Mohammad Nejad


Classical Persian music

Mohammad Nejad, a Persian-born master multi-instrumentalist, was born to a musical family in Tehran, Iran. As a young child, Persian classical music was passed down to him from his father. In Tehran he attended a special high school for musicians, later graduating from Fine Arts Academy in 1976, and in 1990 received a Bachelors of Fine Arts Musicianship and Performance from Tehran University, proficient in both the Western and Persian musical systems. While studying toward the completion of his degree, he was blessed with having master teachers of Persian classical music including Ostad Roushanravan, Ostad Sinaki, Ostad Jankook, Ostad Paayvar, Ostad Tavakol, Ostad Tahmasebiyan, Ostad Moosavi, Ostad Khoshdel and Ostad Baharlou.

In the early 1990s he began recording for the Iranian motion picture industry. He composed for and performed with many music and dance ensembles in Iran. Nejad came to the United States in 1995, he now resides in the San Francisco Bay Area.

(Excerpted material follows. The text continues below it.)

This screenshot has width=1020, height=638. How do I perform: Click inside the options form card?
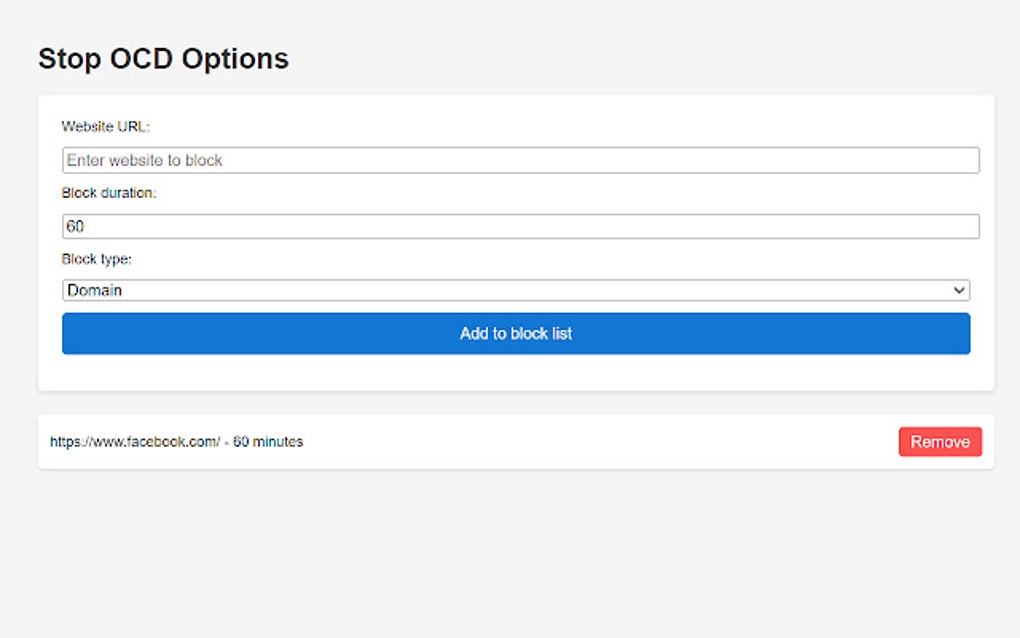coord(515,370)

Nejad plays a large number of instruments, including ney, zurna, Western flute, santur, kanun, oud, setar, dotar, tar, kemanche, violin, daf, dumbek, zarb, accordion and keyboards. He effectively uses Persian instruments to add a Persian influence to Western classical, jazz, blues, new age, and flamenco. He also performs traditional Persian classical music.

He collaborates with many other musicians and ensembles. He has performed throughout Asia, Europe, and the United States, including most campuses of the University of California, the Palace of Fine Arts and the Ethnic Dance Festival in San Francisco, and the San Jose Center for the Performing Arts. He teaches privately and through workshops. Here he established the Nejad World Music Center, to teach youth and adults in the community and bring world artists to the United States for collaboration and performance.

In 2006, Nejad participated as master artist in ACTA's Apprenticeship Program with apprentice, Shahrzad Moghadam. Shahrzad studied classical Persian music and theory on the santour (hammered dulcimer) and zarb (goblet drum).